*Exercise prompt*: Rewrite the lines as a Markdown table with the columns "Row" and "Line", starting at the line that contains "Click the ch.3 voltage waveform trace" and ending at the last line. Number each row, omit blank lines, and leave the pictures out.
* Start Provided records *
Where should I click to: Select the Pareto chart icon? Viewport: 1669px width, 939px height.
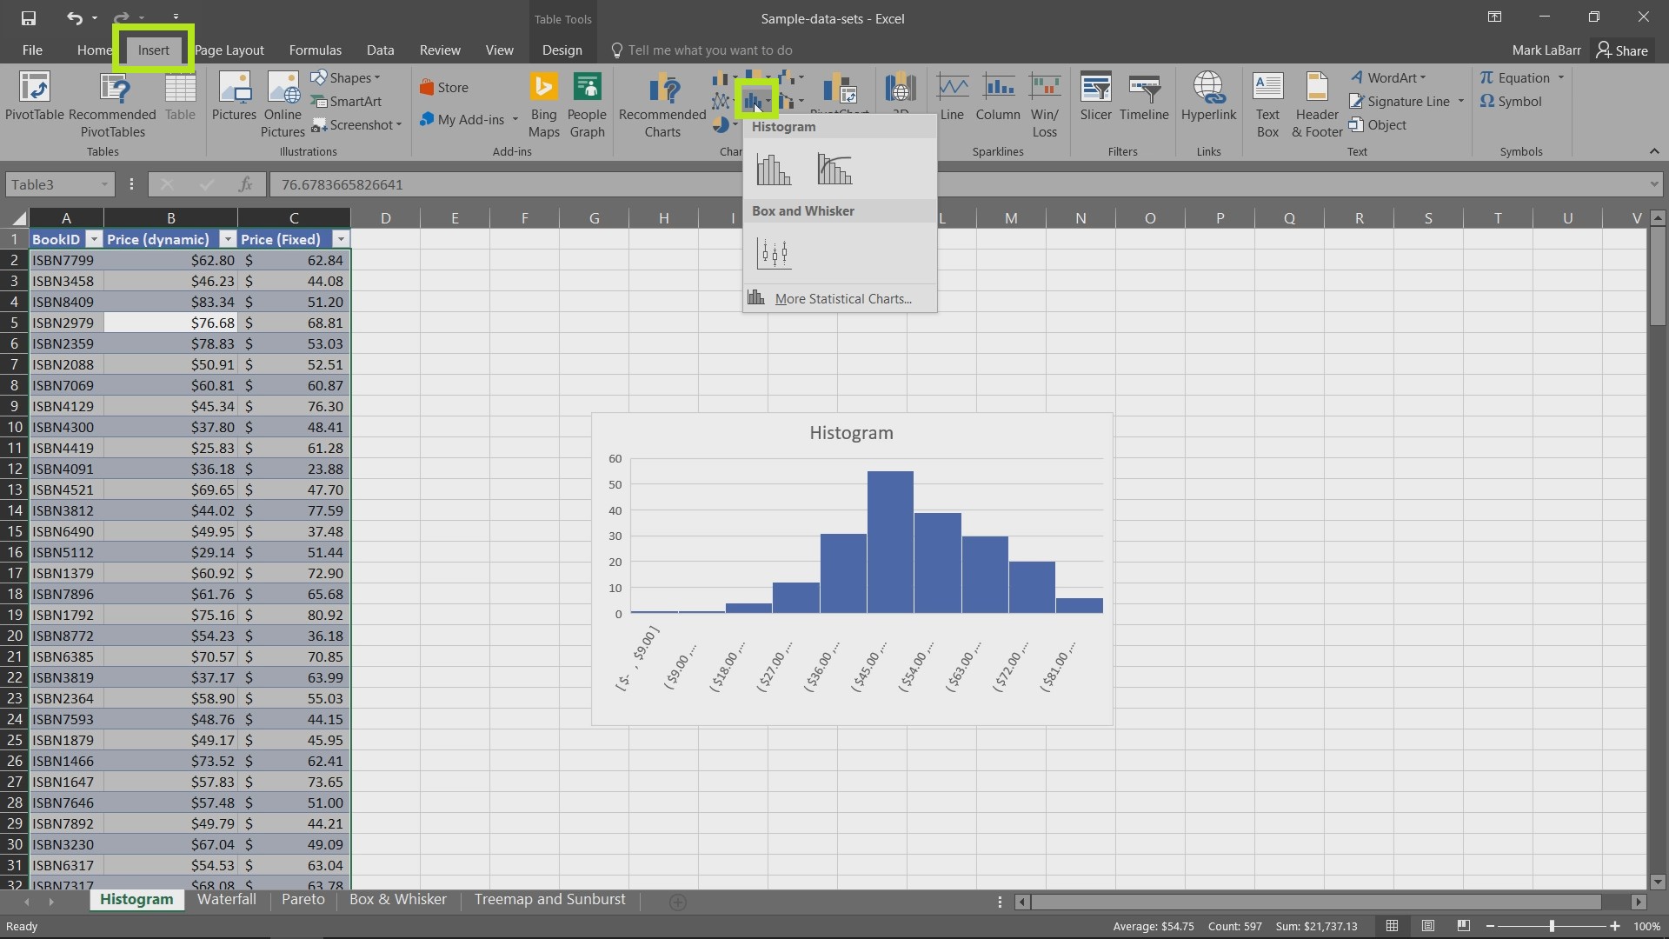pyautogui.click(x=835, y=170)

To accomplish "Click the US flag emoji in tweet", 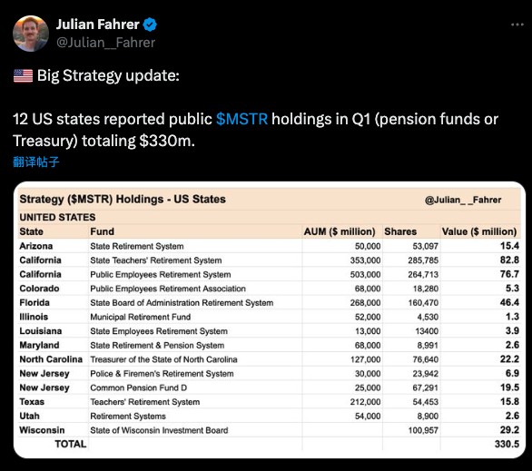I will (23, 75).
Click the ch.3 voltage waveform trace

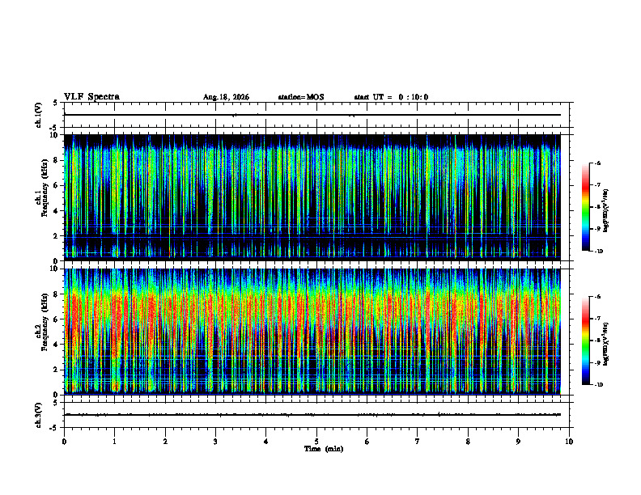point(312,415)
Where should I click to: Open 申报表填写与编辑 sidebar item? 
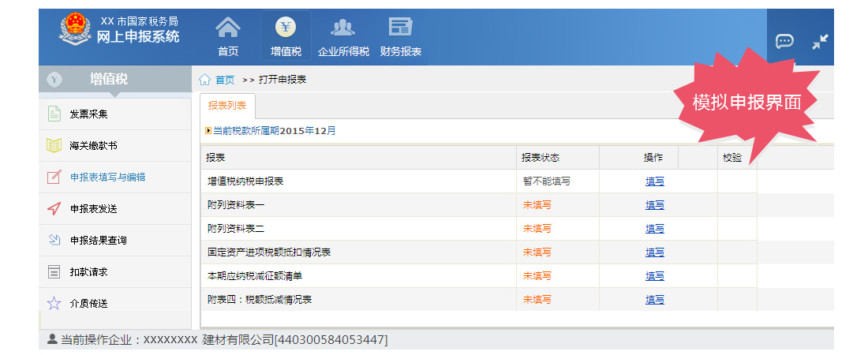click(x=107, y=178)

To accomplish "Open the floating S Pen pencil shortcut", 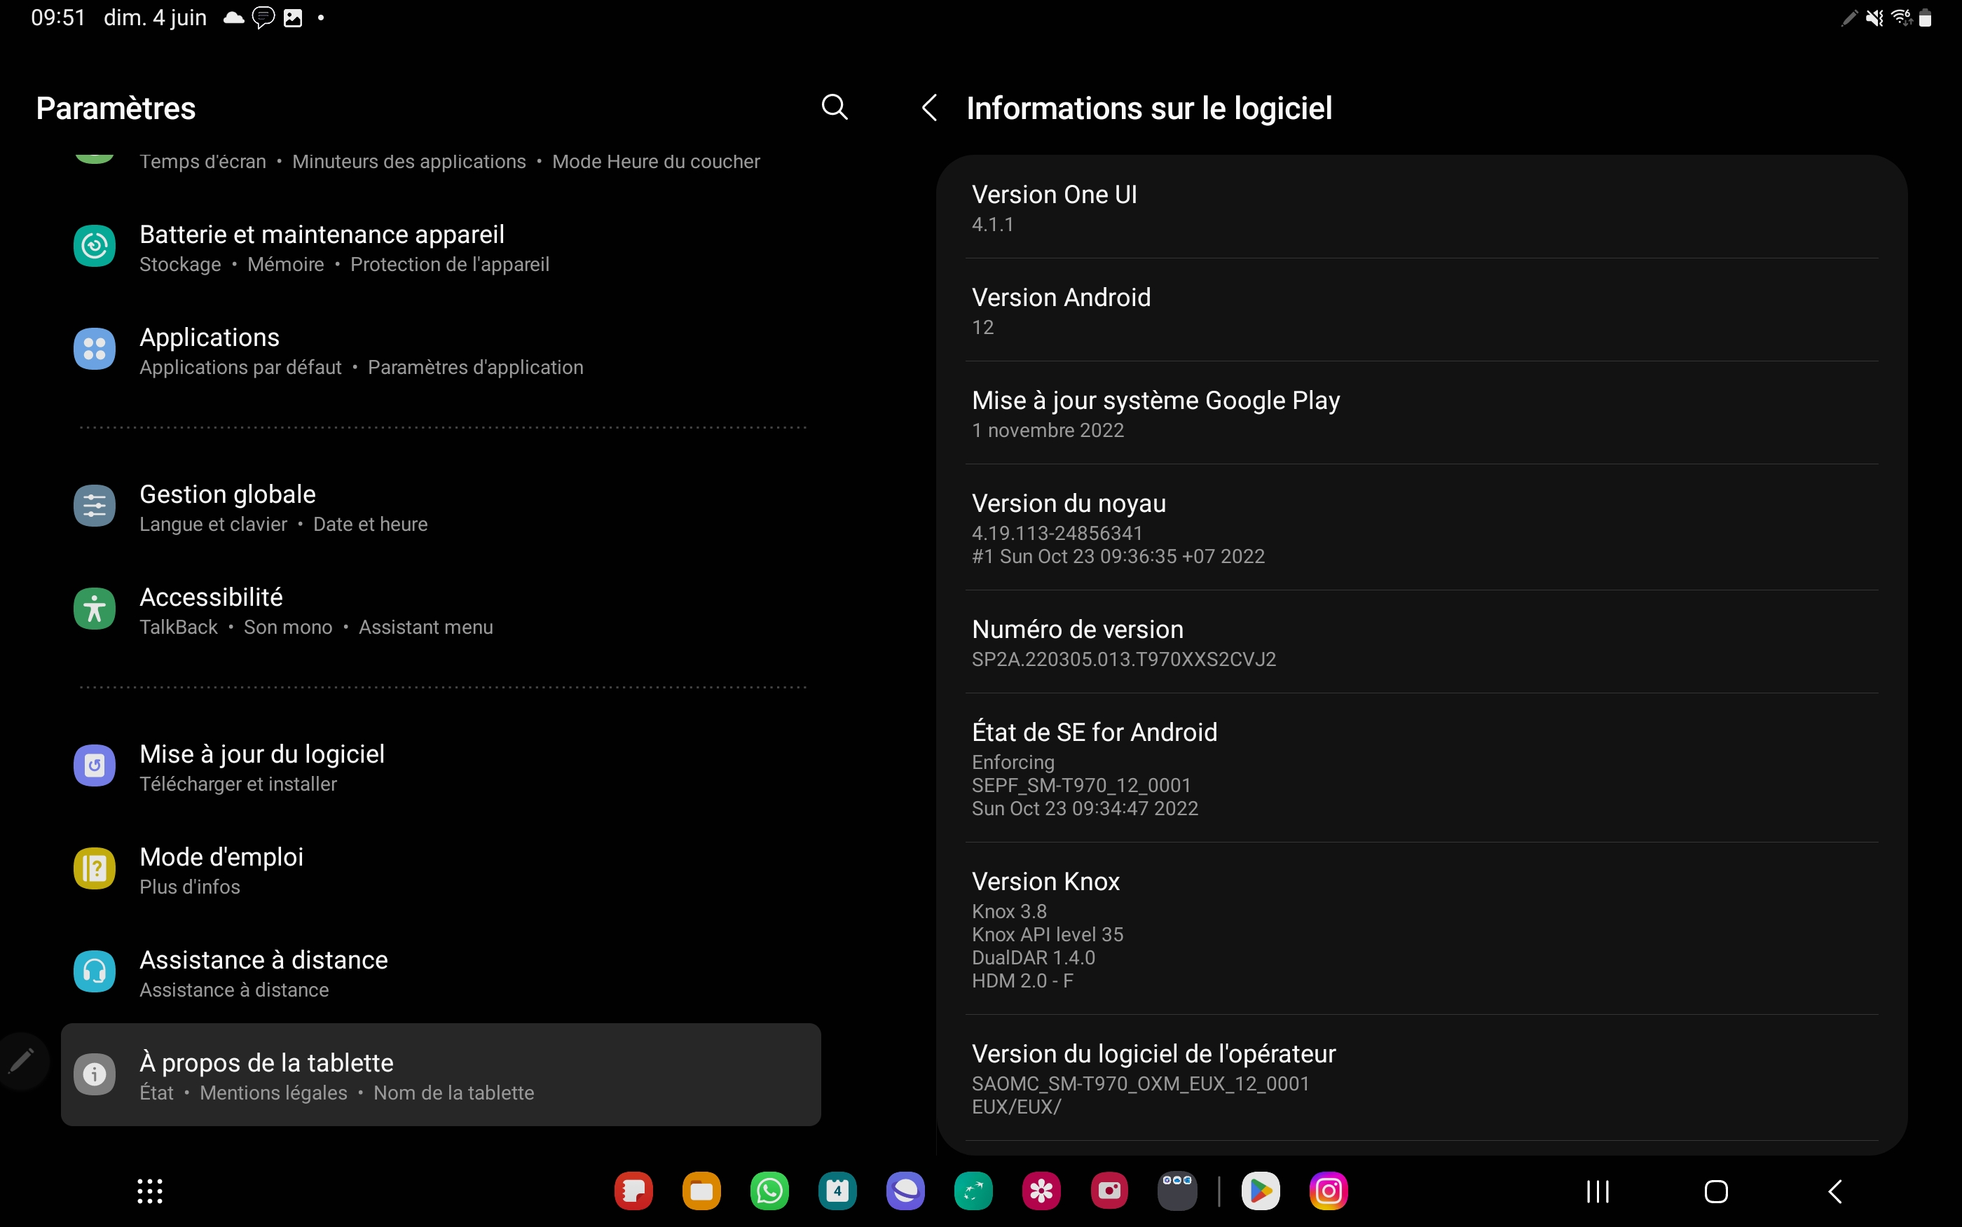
* End Provided records *
*Complete answer*:
| Row | Line |
|---|---|
| 1 | Click the ch.3 voltage waveform trace |
| 2 | point(312,415) |
| 3 | Where should I click to: Open 申报表填写与编辑 sidebar item?  |
| 4 | click(x=107, y=178) |
| 5 | To accomplish "Open the floating S Pen pencil shortcut",  |